Para um mundo polarizado, dilacerado por ideologias e capitalismo de águia, e então assolado por uma pandemia, Francisco lançou um apelo claro por uma política melhor em Fratelli tutti. Há muitos temas no texto. A meditação do papa sobre a parábola do Bom Samaritano é profunda e acessível. Seu apelo ao final do documento para que a religião se purifique para que possa ajudar a purificar o mundo ecoa o apelo do Concílio Vaticano II para que a Igreja sirva como "um sacramento ou como um sinal e instrumento tanto de uma união muito estreita com Deus como da unidade de todo o gênero humano". (Lumen gentium, #1) Se você remover as camadas de Fratelli tutti , seu núcleo é a crença de que uma política que não brota e não incorpora uma cultura que valoriza a compaixão é uma política inadequada para a humanidade. Ela está fadada a fomentar alienação, ressentimento e reação.
Amoris Laetitia, a exortação pós-sinodal de Francisco de 2016, junta-se a uma longa linha de ensinamentos papais antijansenistas, desde o Unigenitus do Papa Clemente XI até Deus caritas est do Papa Bento XVI. Neste texto, e em várias exortações e comentários, o papa deixou claro que a obsessão pela pureza, especialmente a sexual, distorcia o ensinamento do Evangelho e nossa crença dogmática na prioridade da graça.
De fato, eu ousaria dizer que Amoris Laetitia, mais do que qualquer outro de seus textos magisteriais, captou a essência da conversão pastoral buscada por Francisco e a correta ordenação da relação entre teologia pastoral e ética. "Às vezes, temos dificuldade em dar espaço ao amor incondicional de Deus em nossa atividade pastoral", escreveu o papa. "Imporemos a misericórdia com tantas condições que a esvaziamos de seu significado concreto e de sua real importância. Essa é a pior maneira de diluir o Evangelho" (#311).
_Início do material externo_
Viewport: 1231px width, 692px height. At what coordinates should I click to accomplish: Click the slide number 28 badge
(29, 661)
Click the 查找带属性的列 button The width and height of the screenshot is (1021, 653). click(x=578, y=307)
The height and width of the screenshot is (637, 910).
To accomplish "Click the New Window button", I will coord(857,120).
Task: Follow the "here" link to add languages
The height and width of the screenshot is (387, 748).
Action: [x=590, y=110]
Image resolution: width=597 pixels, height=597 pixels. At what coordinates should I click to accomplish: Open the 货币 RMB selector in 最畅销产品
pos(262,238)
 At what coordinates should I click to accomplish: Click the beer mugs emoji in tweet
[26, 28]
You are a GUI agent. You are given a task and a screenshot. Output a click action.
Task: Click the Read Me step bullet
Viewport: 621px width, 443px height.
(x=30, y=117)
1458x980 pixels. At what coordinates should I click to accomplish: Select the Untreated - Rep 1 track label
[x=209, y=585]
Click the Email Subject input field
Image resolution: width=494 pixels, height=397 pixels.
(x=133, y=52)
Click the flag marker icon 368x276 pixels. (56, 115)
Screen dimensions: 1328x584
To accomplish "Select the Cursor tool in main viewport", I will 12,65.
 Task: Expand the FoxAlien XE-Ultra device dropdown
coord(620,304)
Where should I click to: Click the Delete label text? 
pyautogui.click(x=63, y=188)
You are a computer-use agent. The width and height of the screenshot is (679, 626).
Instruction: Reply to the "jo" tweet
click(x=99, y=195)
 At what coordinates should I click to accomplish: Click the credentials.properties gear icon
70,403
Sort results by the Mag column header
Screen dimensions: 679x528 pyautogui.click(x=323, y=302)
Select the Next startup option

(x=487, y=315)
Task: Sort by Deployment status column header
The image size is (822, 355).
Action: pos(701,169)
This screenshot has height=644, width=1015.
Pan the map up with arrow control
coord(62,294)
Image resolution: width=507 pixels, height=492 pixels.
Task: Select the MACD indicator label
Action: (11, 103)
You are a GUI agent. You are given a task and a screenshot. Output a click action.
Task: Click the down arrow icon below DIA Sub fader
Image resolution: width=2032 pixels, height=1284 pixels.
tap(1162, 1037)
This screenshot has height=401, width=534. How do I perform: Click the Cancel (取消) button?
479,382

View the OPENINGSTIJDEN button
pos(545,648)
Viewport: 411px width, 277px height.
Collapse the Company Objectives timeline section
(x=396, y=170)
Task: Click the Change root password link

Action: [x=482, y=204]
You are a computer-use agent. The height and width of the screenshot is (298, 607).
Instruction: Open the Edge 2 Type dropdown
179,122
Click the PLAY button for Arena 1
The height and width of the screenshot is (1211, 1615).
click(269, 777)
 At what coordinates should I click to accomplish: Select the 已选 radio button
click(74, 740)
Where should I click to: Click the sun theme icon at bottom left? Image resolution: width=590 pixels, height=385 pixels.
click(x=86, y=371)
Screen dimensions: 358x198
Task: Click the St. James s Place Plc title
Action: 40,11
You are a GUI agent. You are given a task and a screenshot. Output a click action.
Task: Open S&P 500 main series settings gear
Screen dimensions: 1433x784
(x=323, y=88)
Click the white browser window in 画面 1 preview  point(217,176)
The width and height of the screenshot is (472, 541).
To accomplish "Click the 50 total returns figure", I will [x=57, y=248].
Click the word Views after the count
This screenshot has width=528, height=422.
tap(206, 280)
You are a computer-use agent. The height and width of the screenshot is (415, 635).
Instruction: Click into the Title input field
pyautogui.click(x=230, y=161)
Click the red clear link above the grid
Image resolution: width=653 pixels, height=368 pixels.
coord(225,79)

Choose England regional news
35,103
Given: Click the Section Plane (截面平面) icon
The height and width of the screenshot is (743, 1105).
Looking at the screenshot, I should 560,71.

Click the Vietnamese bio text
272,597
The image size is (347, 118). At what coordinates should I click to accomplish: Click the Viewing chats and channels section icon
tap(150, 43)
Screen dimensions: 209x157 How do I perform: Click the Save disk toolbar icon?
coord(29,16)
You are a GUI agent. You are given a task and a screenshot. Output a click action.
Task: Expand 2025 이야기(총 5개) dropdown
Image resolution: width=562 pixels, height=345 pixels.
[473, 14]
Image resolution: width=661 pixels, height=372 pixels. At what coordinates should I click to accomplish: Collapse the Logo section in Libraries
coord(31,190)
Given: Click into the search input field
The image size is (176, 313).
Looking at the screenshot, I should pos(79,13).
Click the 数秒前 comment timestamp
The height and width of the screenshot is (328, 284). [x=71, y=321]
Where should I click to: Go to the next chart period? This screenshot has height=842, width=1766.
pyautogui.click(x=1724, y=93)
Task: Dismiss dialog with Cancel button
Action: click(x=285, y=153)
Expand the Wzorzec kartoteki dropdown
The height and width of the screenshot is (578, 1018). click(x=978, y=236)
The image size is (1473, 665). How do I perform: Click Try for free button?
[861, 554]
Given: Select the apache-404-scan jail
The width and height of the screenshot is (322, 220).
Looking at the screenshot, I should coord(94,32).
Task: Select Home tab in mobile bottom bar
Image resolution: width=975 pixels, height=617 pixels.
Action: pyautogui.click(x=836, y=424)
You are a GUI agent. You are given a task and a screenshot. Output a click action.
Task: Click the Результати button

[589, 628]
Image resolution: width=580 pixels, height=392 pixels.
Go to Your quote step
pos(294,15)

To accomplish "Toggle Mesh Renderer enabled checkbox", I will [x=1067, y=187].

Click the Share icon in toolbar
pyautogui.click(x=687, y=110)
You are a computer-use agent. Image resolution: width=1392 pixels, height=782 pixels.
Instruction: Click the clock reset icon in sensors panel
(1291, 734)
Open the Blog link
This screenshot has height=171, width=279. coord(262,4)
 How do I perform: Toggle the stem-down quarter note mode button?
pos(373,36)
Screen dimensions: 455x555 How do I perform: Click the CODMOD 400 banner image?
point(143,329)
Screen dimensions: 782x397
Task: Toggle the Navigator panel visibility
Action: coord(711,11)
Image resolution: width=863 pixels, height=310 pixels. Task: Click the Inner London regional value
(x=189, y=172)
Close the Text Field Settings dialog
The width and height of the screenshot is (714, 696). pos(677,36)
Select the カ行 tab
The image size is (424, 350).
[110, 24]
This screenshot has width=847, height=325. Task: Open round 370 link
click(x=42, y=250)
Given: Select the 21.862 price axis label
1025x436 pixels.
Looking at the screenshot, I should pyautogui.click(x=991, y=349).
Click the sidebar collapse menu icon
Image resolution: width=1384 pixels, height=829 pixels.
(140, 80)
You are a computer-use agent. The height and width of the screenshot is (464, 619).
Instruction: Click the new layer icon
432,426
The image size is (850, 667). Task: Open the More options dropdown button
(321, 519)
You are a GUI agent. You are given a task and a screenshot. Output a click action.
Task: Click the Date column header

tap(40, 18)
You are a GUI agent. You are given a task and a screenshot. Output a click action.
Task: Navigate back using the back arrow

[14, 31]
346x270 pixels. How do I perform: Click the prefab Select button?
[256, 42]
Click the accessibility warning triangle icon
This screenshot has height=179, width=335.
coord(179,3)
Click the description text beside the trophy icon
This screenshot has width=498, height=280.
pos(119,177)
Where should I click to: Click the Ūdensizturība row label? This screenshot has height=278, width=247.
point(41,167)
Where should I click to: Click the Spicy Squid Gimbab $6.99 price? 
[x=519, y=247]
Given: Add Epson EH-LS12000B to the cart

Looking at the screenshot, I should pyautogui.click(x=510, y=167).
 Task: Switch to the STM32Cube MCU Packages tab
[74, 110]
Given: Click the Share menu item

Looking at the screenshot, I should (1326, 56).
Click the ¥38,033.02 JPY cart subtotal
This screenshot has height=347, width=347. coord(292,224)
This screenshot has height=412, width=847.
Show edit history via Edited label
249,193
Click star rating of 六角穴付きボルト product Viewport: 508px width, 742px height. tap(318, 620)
Se graça, misericórdia e compaixão eram os principais elementos constitutivos de seu ensinamento, a sinodalidade emergiu como a principal reforma de governança do papa. Os sínodos tornaram-se menos formais, com menos discursos e mais debates. O papa então convocou uma consulta mundial aos fiéis em antecipação a um sínodo duplo em 2023 e 2024, com foco na própria sinodalidade. O processo não produziu mudanças em questões específicas; esse nunca foi seu propósito.
Em vez disso, o processo sinodal convidou a Igreja a uma forma diferente de tomada de decisões, que pudesse ajudar a superar as divisões que haviam surgido em certas igrejas locais, como a dos Estados Unidos. Se pensarmos na sinodalidade como uma viagem aérea, algo com o potencial de mudar completamente uma faceta da vida, poderíamos dizer que Francisco colocou o avião eclesiológico no ar, mas ainda não se sabe se seus sucessores continuarão na trajetória de voo sinodal, se a sinodalidade se tornará uma faceta fundamental da vida da Igreja no século XXI e além.
Francisco reservou qualquer dureza para aqueles que pregavam o Evangelho, liderando com julgamento e esquecendo a misericórdia. Quando ele disse a famosa frase: "Quem sou eu para julgar?", quando questionado sobre um padre que lutava contra a homossexualidade, Francisco não estava mudando os ensinamentos da Igreja sobre a sexualidade humana. Ele estava, em vez disso, nos lembrando de outros ensinamentos mais centrais: que Deus reserva o julgamento para si mesmo, que os pecados sexuais raramente são os mais perigosos e que os ministros de Deus devem encorajar as pessoas, não repreendê-las.
Hoje, enquanto ainda enxugamos as lágrimas, os poderosos gestos de humildade e solidariedade do Papa Francisco predominam, como deveriam ser. Mas, à medida que essas memórias se esvaem, seus ensinamentos magistrais, com sua ênfase na teologia pastoral, continuarão a inspirar católicos e não católicos.